■ **TASK DIRECTIONS**
Everything from the line holding "Task: Click the bike chain below the pedal" through the last line of the listing needs to be repeated exactly, with no other lines.

■ **INPUT DATA**
- - - - -

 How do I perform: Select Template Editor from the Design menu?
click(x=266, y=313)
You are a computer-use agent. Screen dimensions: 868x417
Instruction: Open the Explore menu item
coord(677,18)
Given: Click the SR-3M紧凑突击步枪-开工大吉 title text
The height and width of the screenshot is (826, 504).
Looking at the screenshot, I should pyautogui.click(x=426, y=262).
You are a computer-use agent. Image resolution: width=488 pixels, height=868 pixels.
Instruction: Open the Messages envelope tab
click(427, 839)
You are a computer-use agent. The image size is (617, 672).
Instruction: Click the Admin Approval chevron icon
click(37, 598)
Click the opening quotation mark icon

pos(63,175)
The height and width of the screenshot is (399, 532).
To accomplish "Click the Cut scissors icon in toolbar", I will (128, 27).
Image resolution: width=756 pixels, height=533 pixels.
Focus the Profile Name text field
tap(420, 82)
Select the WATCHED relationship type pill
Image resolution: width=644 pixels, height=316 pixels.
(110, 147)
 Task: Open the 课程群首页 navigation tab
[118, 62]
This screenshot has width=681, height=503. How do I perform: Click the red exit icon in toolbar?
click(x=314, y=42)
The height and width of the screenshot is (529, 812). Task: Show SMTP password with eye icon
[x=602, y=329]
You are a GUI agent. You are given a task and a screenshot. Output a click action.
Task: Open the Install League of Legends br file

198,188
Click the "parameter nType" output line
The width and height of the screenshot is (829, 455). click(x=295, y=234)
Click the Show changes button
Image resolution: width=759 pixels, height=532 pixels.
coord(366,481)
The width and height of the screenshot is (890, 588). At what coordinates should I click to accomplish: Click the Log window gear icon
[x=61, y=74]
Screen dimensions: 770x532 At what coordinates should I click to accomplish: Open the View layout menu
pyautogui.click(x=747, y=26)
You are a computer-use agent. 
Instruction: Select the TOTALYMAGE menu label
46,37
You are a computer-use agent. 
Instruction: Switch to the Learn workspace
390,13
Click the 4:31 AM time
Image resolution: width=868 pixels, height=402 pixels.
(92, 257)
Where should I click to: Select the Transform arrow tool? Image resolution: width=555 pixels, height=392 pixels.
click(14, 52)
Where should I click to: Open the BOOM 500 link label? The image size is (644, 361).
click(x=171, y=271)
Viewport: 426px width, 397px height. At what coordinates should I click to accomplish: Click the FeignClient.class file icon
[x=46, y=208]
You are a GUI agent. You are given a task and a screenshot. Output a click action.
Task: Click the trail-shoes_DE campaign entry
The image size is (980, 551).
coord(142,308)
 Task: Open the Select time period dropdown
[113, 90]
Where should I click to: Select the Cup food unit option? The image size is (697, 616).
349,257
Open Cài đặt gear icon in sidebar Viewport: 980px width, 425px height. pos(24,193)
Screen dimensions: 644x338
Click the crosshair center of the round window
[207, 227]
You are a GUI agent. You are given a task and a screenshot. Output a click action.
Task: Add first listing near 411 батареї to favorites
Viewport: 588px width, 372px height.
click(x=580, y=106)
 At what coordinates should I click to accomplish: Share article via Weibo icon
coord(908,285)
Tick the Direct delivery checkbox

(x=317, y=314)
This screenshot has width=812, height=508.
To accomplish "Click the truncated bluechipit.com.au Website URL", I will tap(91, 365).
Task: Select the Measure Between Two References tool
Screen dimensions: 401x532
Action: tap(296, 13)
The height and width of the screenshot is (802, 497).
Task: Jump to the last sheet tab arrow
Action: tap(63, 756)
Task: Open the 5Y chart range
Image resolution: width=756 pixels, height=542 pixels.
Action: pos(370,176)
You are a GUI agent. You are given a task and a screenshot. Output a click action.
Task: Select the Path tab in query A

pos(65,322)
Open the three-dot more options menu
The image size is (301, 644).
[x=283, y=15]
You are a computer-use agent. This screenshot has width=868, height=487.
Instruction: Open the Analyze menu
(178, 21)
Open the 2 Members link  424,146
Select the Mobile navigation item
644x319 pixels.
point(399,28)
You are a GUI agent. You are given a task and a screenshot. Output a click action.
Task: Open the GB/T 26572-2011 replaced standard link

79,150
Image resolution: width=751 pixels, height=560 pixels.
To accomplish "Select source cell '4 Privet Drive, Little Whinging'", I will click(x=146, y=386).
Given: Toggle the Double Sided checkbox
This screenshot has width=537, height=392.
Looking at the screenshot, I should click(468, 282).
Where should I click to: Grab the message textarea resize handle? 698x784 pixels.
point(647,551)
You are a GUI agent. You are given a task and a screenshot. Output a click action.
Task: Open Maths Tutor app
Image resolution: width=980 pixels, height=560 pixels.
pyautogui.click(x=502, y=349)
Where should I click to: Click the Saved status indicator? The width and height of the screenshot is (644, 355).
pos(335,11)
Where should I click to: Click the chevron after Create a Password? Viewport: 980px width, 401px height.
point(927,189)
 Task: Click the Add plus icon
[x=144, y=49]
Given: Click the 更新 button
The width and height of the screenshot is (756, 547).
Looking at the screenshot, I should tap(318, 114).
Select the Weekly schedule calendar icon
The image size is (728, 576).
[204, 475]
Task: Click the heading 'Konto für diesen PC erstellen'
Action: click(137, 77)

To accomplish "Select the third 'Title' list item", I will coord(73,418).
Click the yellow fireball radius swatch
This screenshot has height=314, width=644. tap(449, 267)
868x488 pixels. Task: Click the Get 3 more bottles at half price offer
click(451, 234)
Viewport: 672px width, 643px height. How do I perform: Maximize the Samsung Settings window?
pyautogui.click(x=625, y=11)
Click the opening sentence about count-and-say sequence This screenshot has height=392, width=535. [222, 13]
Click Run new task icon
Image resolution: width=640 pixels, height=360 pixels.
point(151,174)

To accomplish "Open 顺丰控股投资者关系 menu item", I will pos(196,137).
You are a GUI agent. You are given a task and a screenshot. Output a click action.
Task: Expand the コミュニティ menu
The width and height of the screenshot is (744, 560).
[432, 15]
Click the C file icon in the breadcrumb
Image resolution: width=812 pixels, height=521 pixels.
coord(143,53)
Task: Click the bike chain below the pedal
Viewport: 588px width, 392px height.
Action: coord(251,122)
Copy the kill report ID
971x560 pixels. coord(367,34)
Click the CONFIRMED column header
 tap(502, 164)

- - - - -

■ **OUTPUT FOR THIS EXERCISE**
Task: Click the bike chain below the pedal
Viewport: 588px width, 392px height.
Action: coord(251,122)
Copy the kill report ID
971x560 pixels. coord(367,34)
Click the CONFIRMED column header
 tap(502, 164)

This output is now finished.